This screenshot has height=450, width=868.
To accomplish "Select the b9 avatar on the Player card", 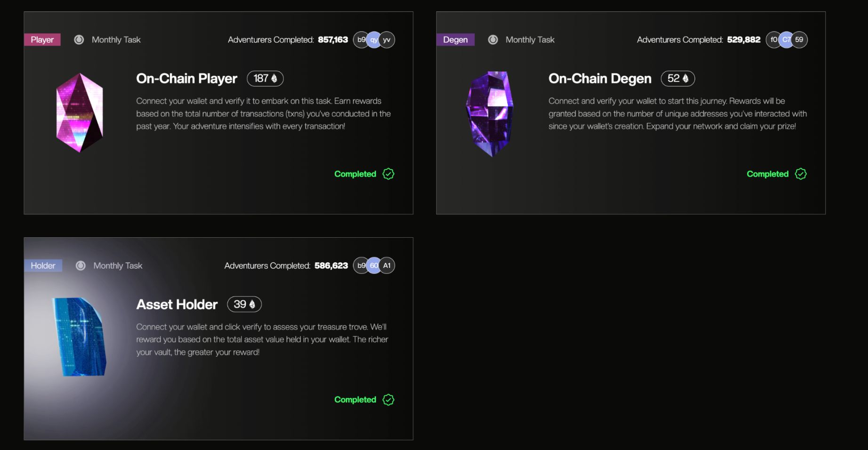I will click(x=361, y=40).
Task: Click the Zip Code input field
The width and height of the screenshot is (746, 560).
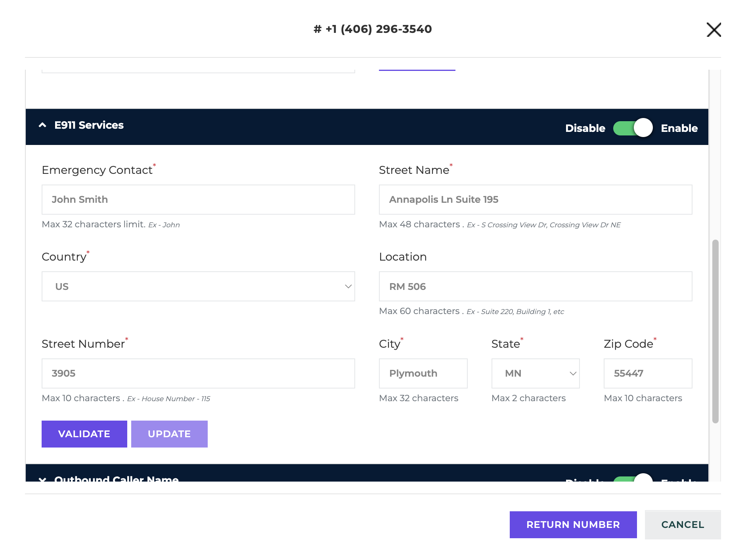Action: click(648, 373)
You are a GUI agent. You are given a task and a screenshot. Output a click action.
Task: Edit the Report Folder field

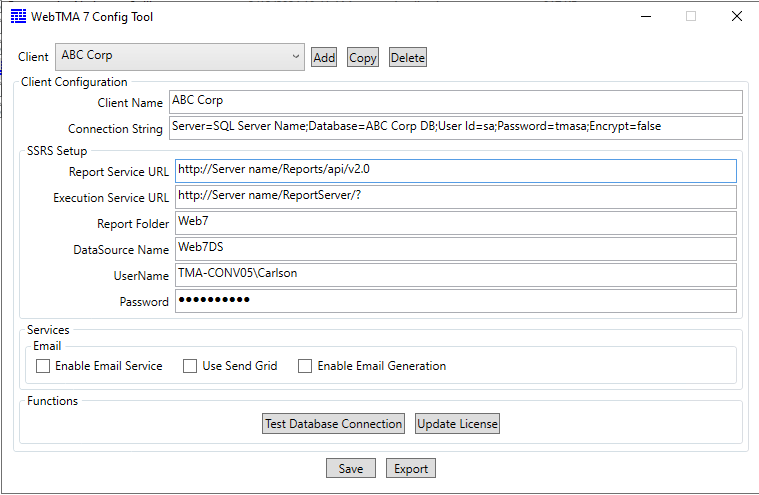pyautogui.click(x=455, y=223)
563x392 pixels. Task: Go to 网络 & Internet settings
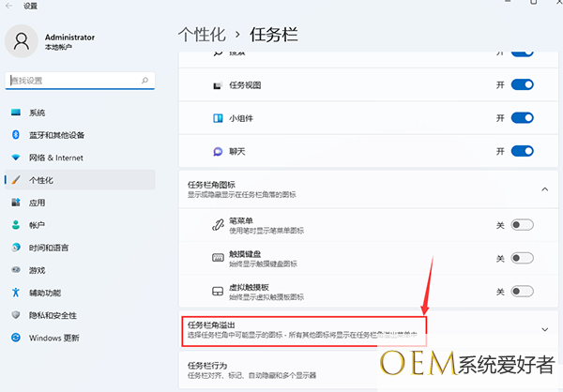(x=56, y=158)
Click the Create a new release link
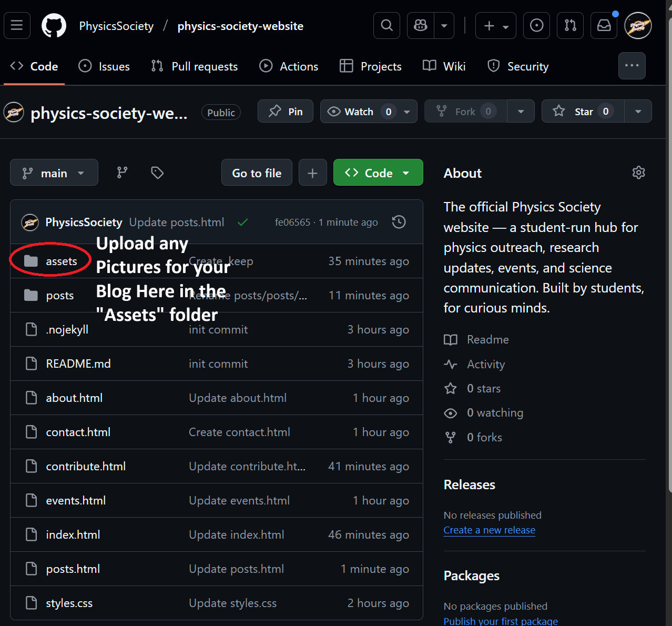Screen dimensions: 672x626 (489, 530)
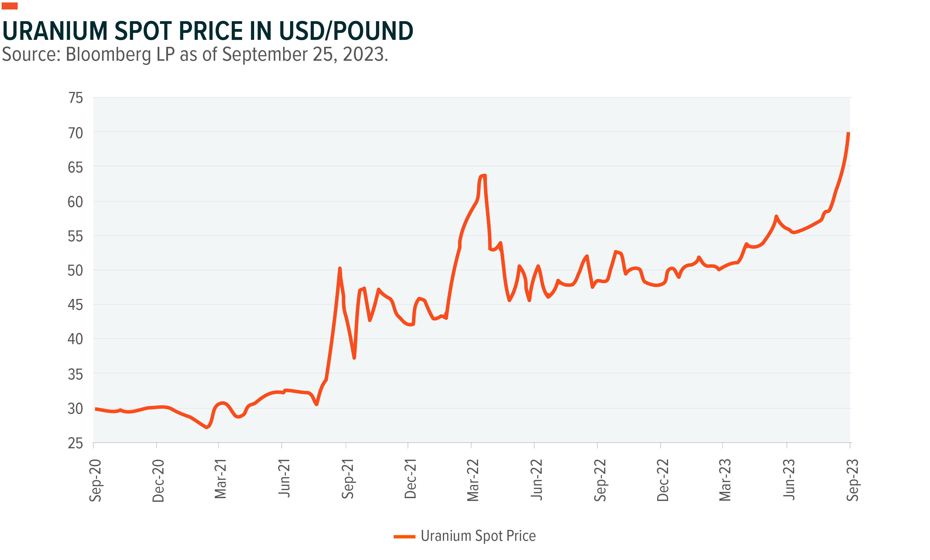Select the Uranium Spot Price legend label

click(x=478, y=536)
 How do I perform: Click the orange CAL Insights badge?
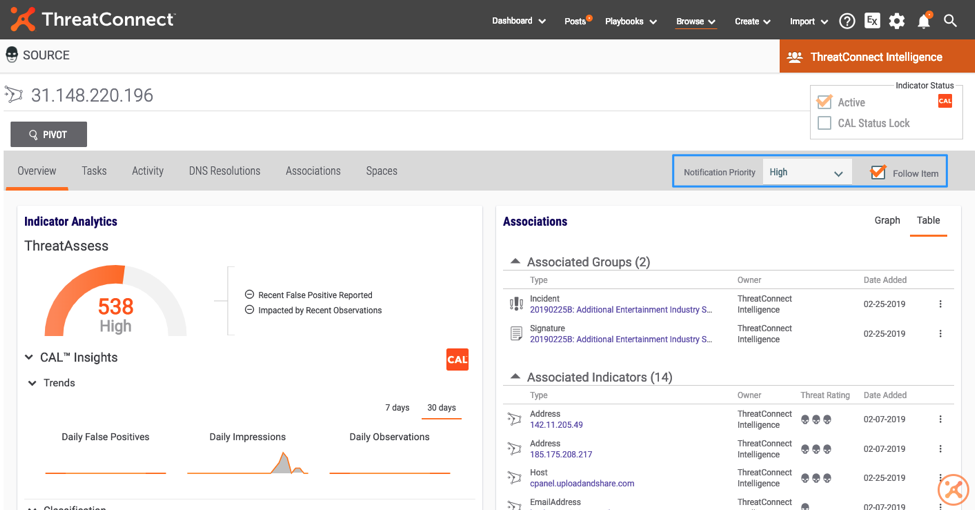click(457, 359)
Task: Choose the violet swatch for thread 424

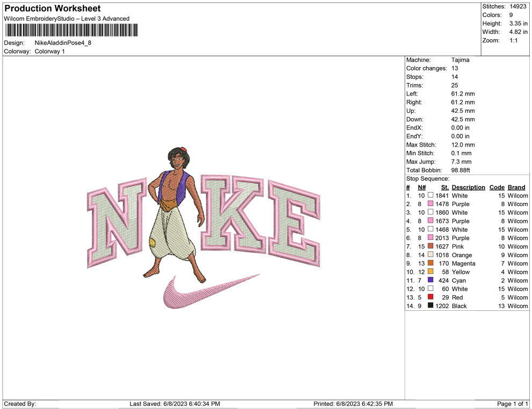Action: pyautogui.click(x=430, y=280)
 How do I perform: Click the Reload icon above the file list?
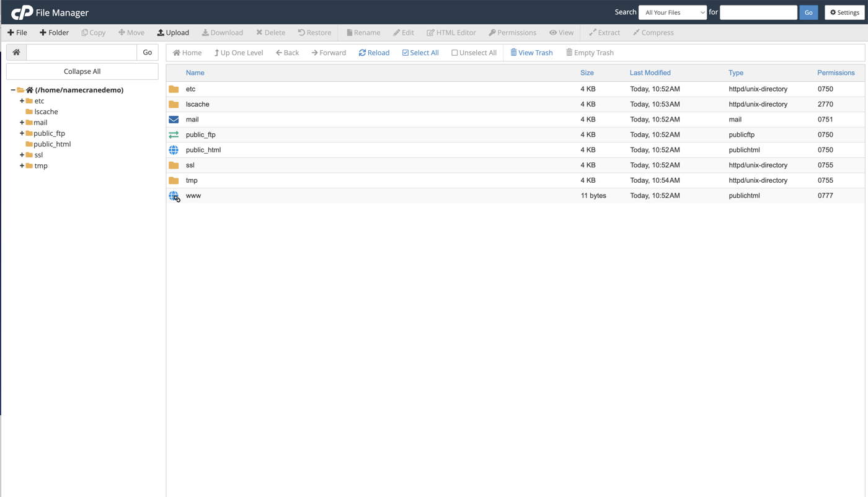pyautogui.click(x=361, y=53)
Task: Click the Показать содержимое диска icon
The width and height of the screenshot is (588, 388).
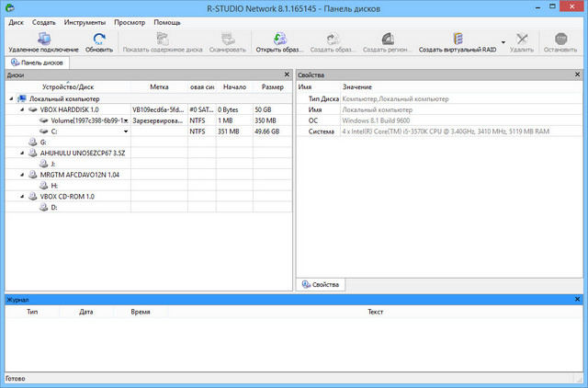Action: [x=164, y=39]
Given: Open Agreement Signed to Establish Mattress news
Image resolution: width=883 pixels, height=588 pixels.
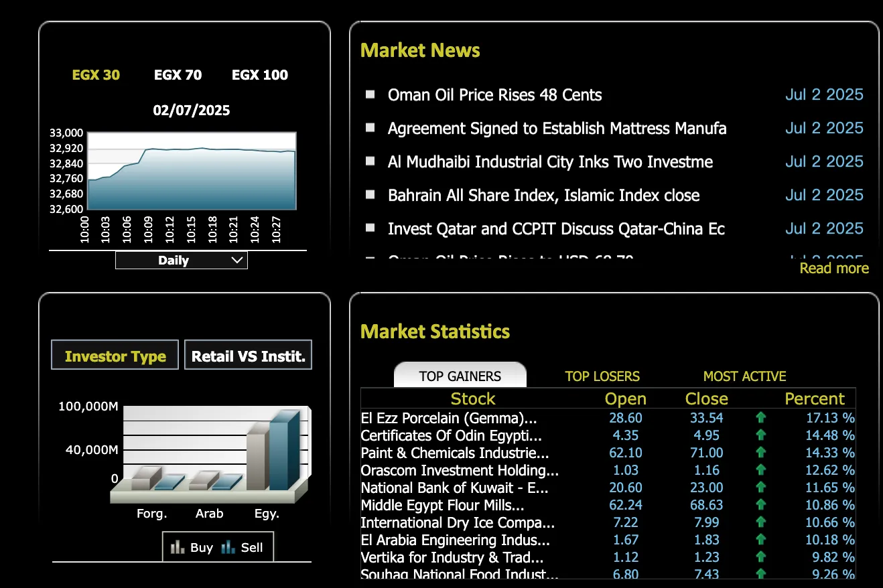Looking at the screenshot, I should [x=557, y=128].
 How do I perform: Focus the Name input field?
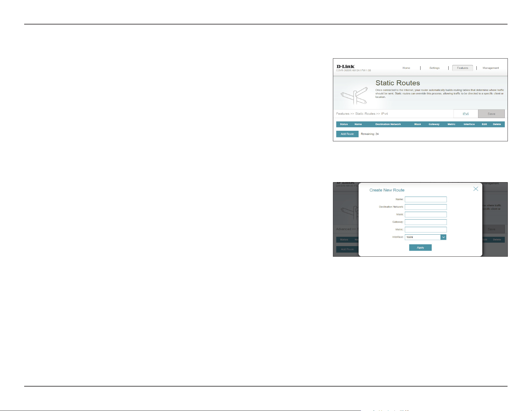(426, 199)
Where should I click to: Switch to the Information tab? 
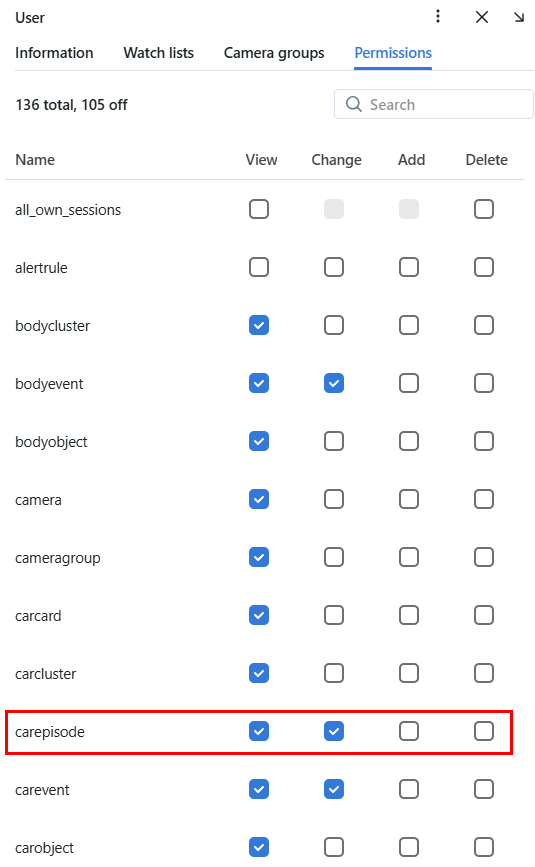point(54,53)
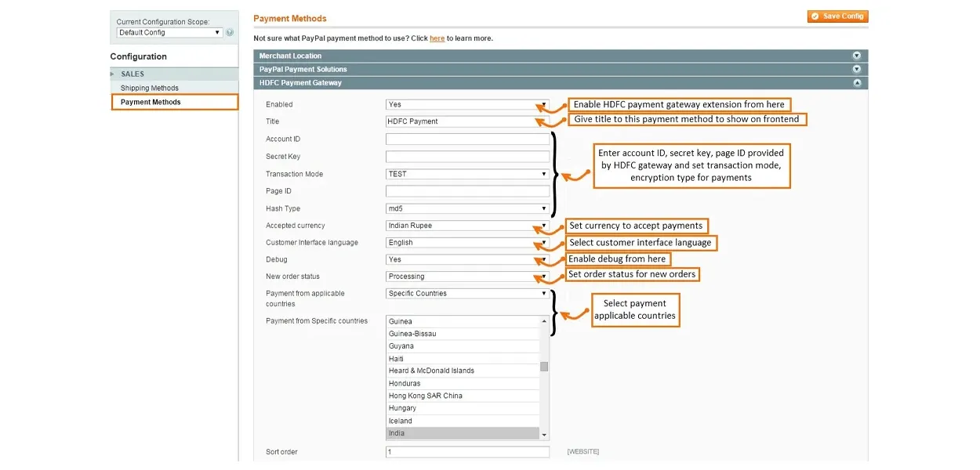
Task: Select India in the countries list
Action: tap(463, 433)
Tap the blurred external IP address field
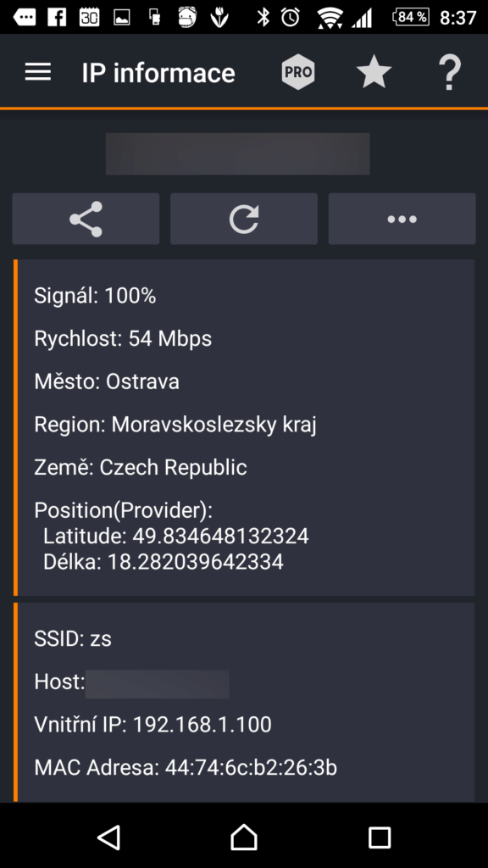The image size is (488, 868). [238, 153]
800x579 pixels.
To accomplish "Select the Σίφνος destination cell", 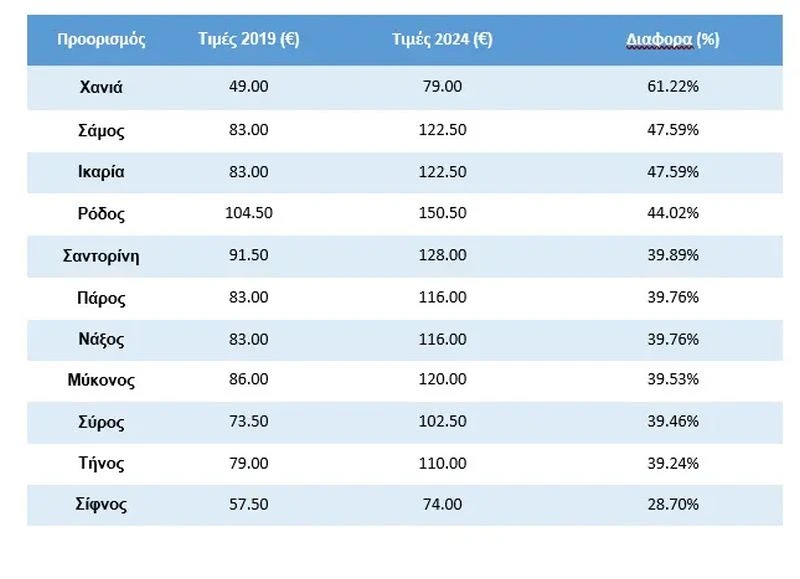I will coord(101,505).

+ + + +

* _AIM OF THE TASK_
All that should be printed is the run of lines above from the one with "563x392 pixels. Task: Go" through the one with "Given: Open Agreement", both included, exactly as given, with pictures left out.

* _ANSWER BOX_
563x392 pixels. Task: Go to 网络 & Internet settings
(x=56, y=158)
Click the Create a new release link
Screen dimensions: 672x626 (489, 530)
Select the Uranium Spot Price legend label

click(x=478, y=536)
 How do I perform: Click the orange CAL Insights badge?
click(457, 359)
Task: Choose the violet swatch for thread 424

Action: pyautogui.click(x=430, y=280)
 How do I perform: Click the Reload icon above the file list?
pyautogui.click(x=361, y=53)
Task: Click the Показать содержимое диска icon
The width and height of the screenshot is (588, 388).
Action: [x=164, y=39]
Given: Open Agreement Signed to Establish Mattress news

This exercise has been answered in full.